> What is being asked
Write out the data from the line with "Viewport: 2274px width, 1370px height." up to and including the line with "Action: 1204,464", copying each line exactly and leaving out the pictures.

> Data records
^^^^^^^^
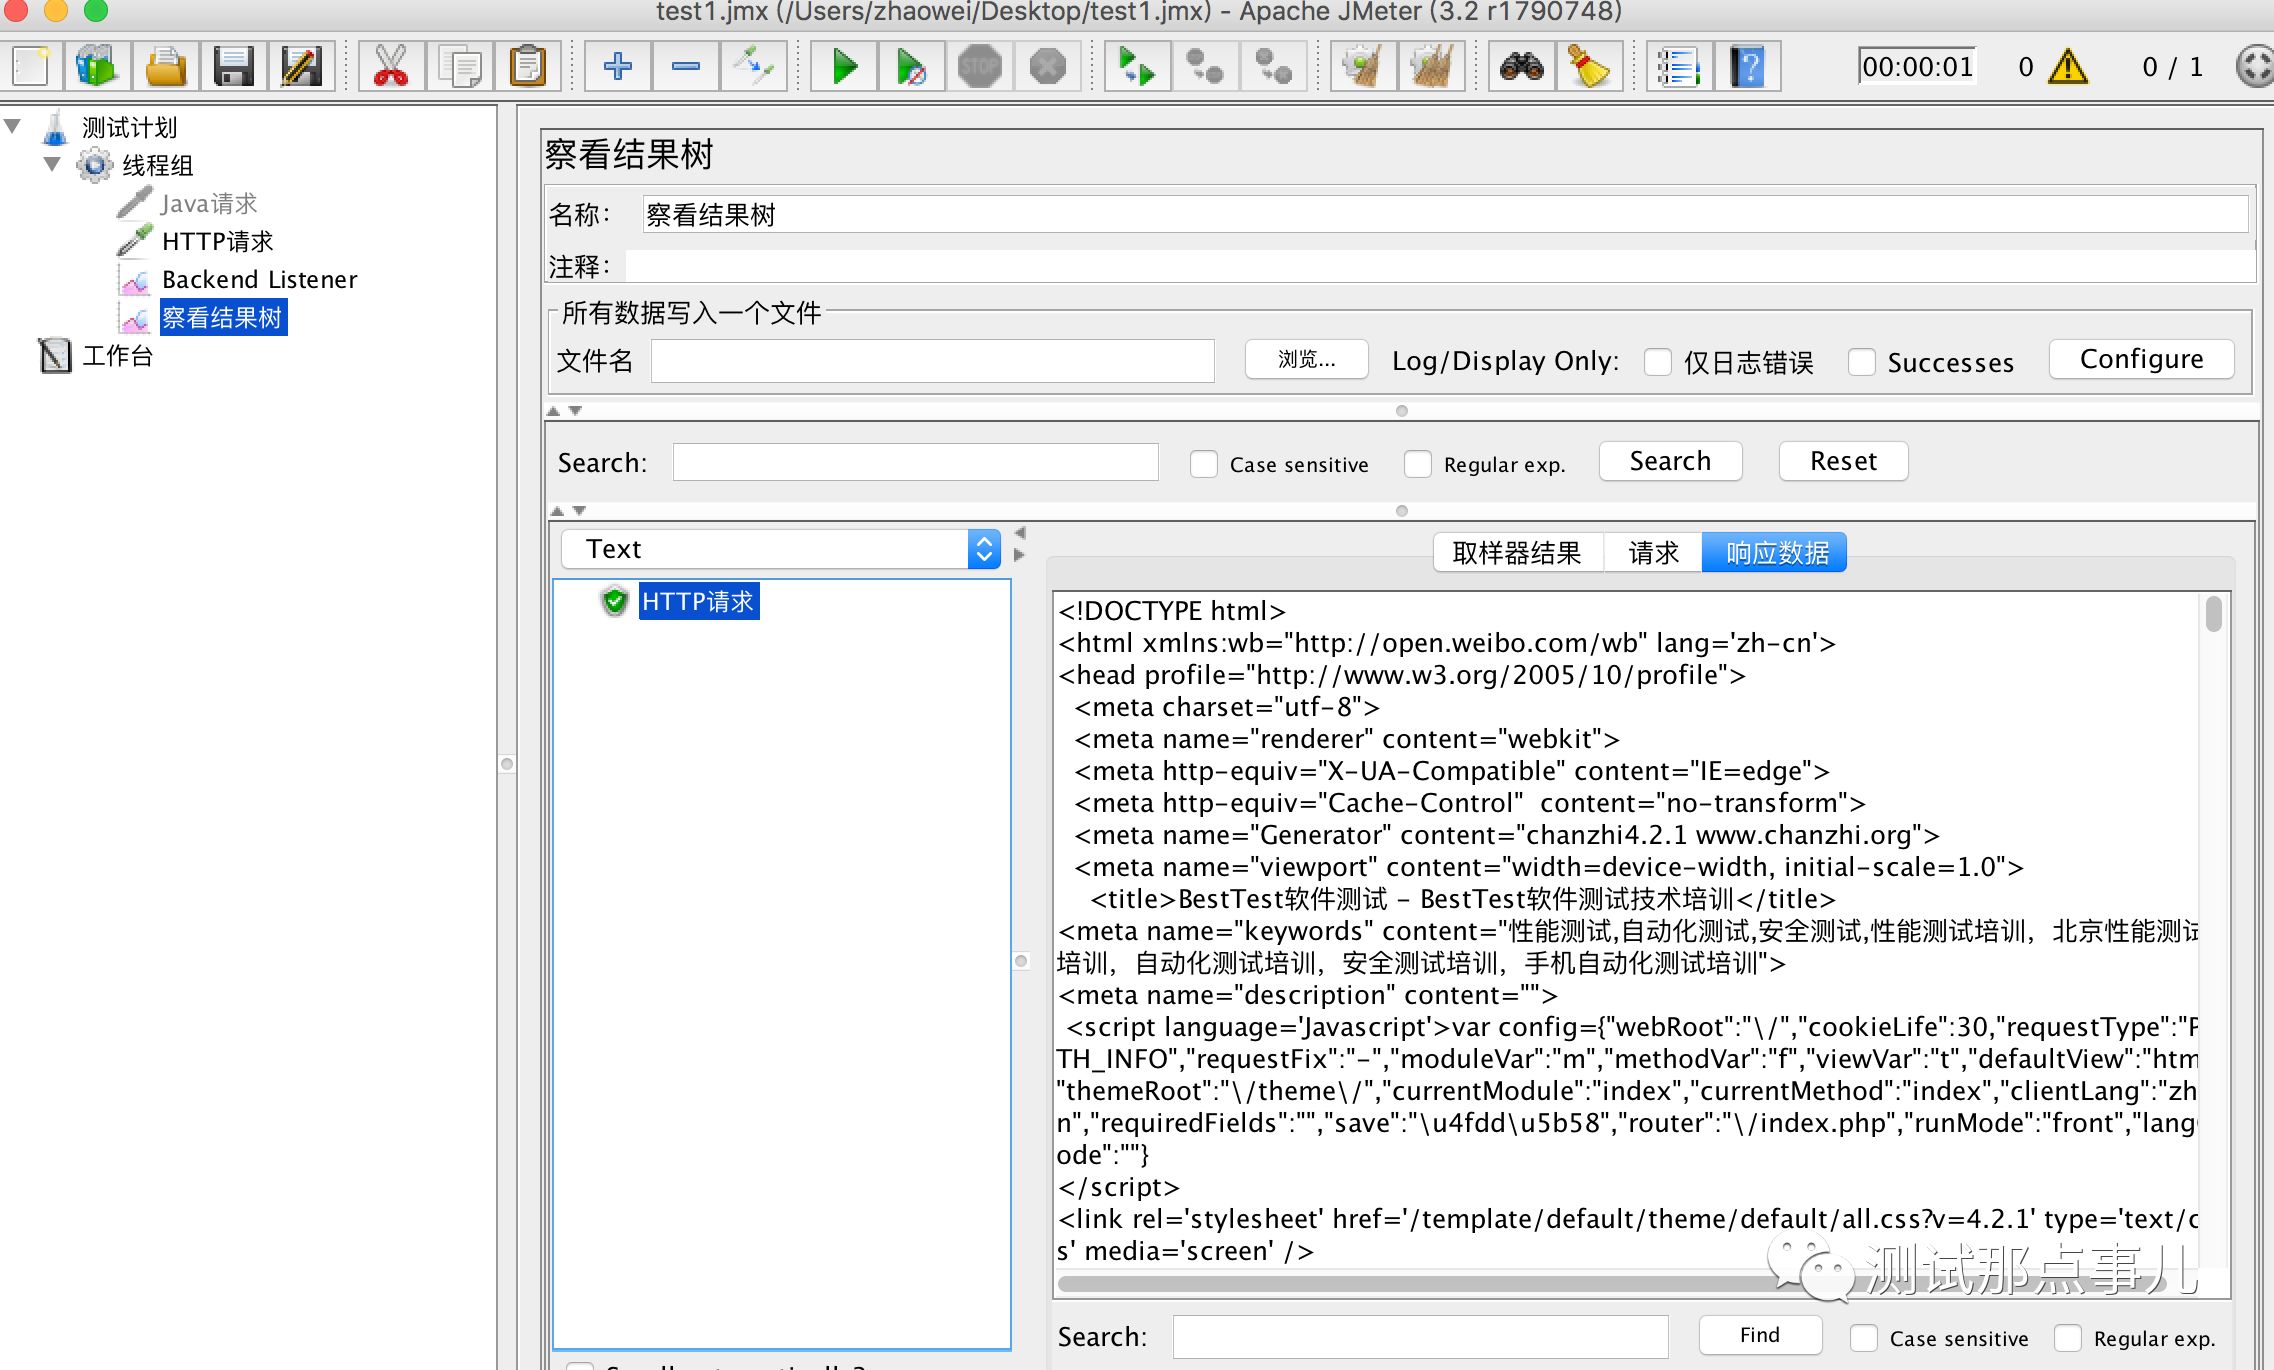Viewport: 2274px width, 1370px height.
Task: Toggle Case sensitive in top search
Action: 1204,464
^^^^^^^^
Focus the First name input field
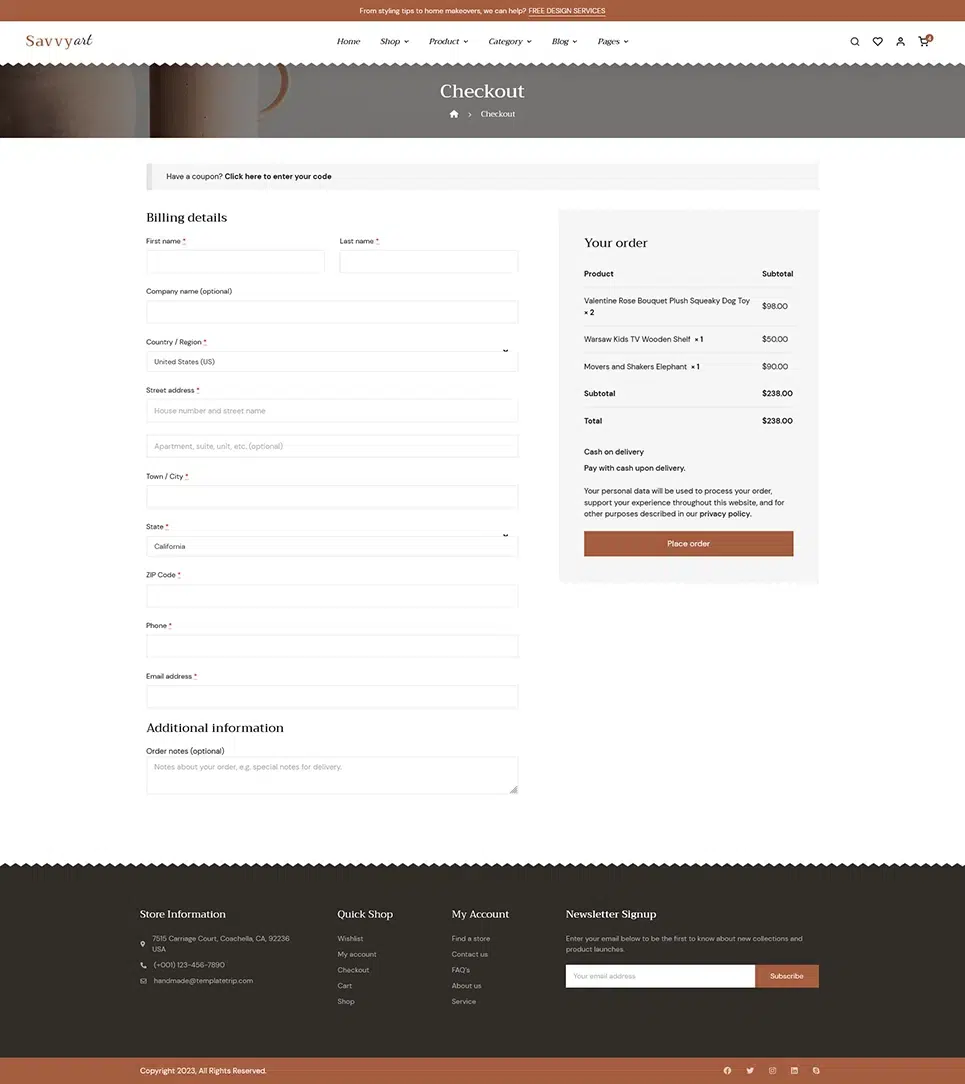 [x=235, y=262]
^^^^^^^^
> Task answer
Viewport: 2274px width, 1370px height.
Task: Toggle Case sensitive in top search
Action: 1204,464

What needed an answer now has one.